- **Document section**:
Face Recognition, Landmark and Relevant Other Feature Extraction

Posted on 2020-03-06 Edited on 2023-04-22 Views: Word count in article: 2.1k Reading time ≈ 8 mins.

Some Facts

The output of face detector is not always the same, it can be a square, a rectangle, or an oval bounding box.
Most of the landmark detectors need to take in an square bounding box for the detection.
Although the bounding box shape is different, they roughly have the same shape center. For the square and rectangle, they have the same bounding box center, and the edge length of the square box is roughly the same as the mean value of the two edge lengths of the rectangle. Here is a sample.

White: Dlib Result

Green: RetinaFace Result

Red: RetinaFace Transferred Result (Same center, length=(width+height)/2)

Many face detection and alignment models has an absolute detectable face size range in pixel. If the input image contains a face too big, some network cannot generate correct face bounding box or landmark, like RetinaFace, SFD, Hrnet. On the other hand, if the input image contains faces too small(also in absolute pixel), other network like MTCNN and other traditional method will fail.

Libraries and Papers

Face Detection

Datasets

Name	Site	Description
Wider Face	Link	32,203 images, 393,703 faces labeled with a high degree of variability in scale, pose and occlusion
FFDB	Link	5171 faces, in which 2845 images from the Faces in the Wild data set
AFLW	Link	25k faces are annotated with up to 21 landmarks per image

Researches

Name	Paper	Code	Year	Accuracy	Pre-trained Model
RetinaFace	Link	Original Pytorch	2019	Wider Face (Hard): 0.914	104M(Resnet) 2M(MobileNet0.25)
DFSD	Link	Link	2018	FDDB: 0.991 Wider Face: 0.960, 0.953, 0.900	459MB
SFD/S3FD	Link	Original Pytorch	2017	FDDB: 0.983 Wider Face: 0.928, 0.913, 0.840	85.7M
MTCNN	Link	Original Pip Version	2016	Wider Face: 0.851, 0.820, 0.607	2.85M

RetinaFace Pros & Cons:

RetinaFace can generate an accurate rectangle face bounding box together with a 5-points facial landmark. It supports two backbone kernels: Resnet and MobileNet. The first one is more accurate but relatively slow, the MobileNet version is fast and really small.

- **Requirement A**: Format the records as a numbered list with the blank lines removed. Start at the record line that contains "Tap the back chevron on right edge" and go through the last line of the records.

- **Material supplied**:

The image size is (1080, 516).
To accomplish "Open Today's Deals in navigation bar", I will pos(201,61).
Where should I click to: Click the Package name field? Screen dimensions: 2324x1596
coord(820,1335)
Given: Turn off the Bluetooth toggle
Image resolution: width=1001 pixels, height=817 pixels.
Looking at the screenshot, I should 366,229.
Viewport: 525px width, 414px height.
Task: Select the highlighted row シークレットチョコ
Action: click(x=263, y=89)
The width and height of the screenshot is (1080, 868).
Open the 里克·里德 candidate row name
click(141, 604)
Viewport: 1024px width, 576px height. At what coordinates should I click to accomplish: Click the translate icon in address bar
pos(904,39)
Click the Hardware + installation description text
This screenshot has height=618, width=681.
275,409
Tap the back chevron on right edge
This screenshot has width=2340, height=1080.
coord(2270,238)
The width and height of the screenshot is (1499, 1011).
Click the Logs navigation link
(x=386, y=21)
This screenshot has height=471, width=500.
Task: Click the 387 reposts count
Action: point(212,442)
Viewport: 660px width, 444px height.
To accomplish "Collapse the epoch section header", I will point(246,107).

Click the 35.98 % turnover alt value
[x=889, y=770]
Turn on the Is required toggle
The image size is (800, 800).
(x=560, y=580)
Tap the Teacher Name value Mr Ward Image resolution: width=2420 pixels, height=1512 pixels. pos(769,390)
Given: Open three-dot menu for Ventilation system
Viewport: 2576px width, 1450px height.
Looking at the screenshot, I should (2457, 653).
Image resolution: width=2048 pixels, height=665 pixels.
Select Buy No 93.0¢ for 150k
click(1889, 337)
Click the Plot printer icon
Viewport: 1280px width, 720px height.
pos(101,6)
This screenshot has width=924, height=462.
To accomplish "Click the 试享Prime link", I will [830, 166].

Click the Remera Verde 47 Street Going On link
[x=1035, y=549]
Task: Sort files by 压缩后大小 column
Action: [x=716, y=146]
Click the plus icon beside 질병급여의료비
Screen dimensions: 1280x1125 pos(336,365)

- **Requirement B**: Decide whether each statement agrees with the face recognition post, answering yes or no and quoting the deciding words of the post. (i) Most landmark detectors need a square bounding box as input. (ii) MTCNN fails when the input image contains a face that is too big. (iii) The MobileNet version of RetinaFace is more accurate than the Resnet version.

- **Task answer A**:
1. Tap the back chevron on right edge
2. This screenshot has width=2340, height=1080.
3. coord(2270,238)
4. The width and height of the screenshot is (1499, 1011).
5. Click the Logs navigation link
6. (x=386, y=21)
7. This screenshot has height=471, width=500.
8. Task: Click the 387 reposts count
9. Action: point(212,442)
10. Viewport: 660px width, 444px height.
11. To accomplish "Collapse the epoch section header", I will point(246,107).
12. Click the 35.98 % turnover alt value
13. [x=889, y=770]
14. Turn on the Is required toggle
15. The image size is (800, 800).
16. (x=560, y=580)
17. Tap the Teacher Name value Mr Ward Image resolution: width=2420 pixels, height=1512 pixels. pos(769,390)
18. Given: Open three-dot menu for Ventilation system
19. Viewport: 2576px width, 1450px height.
20. Looking at the screenshot, I should (2457, 653).
21. Image resolution: width=2048 pixels, height=665 pixels.
22. Select Buy No 93.0¢ for 150k
23. click(1889, 337)
24. Click the Plot printer icon
25. Viewport: 1280px width, 720px height.
26. pos(101,6)
27. This screenshot has width=924, height=462.
28. To accomplish "Click the 试享Prime link", I will [830, 166].
29. Click the Remera Verde 47 Street Going On link
30. [x=1035, y=549]
31. Task: Sort files by 压缩后大小 column
32. Action: [x=716, y=146]
33. Click the plus icon beside 질병급여의료비
34. Screen dimensions: 1280x1125 pos(336,365)

- **Task answer B**:
(i) Yes: "Most of the landmark detectors need to take in an square bounding box for the detection."
(ii) No: "if the input image contains faces too small(also in absolute pixel), other network like MTCNN and other traditional method will fail."
(iii) No: "The first one is more accurate but relatively slow, the MobileNet version is fast and really small."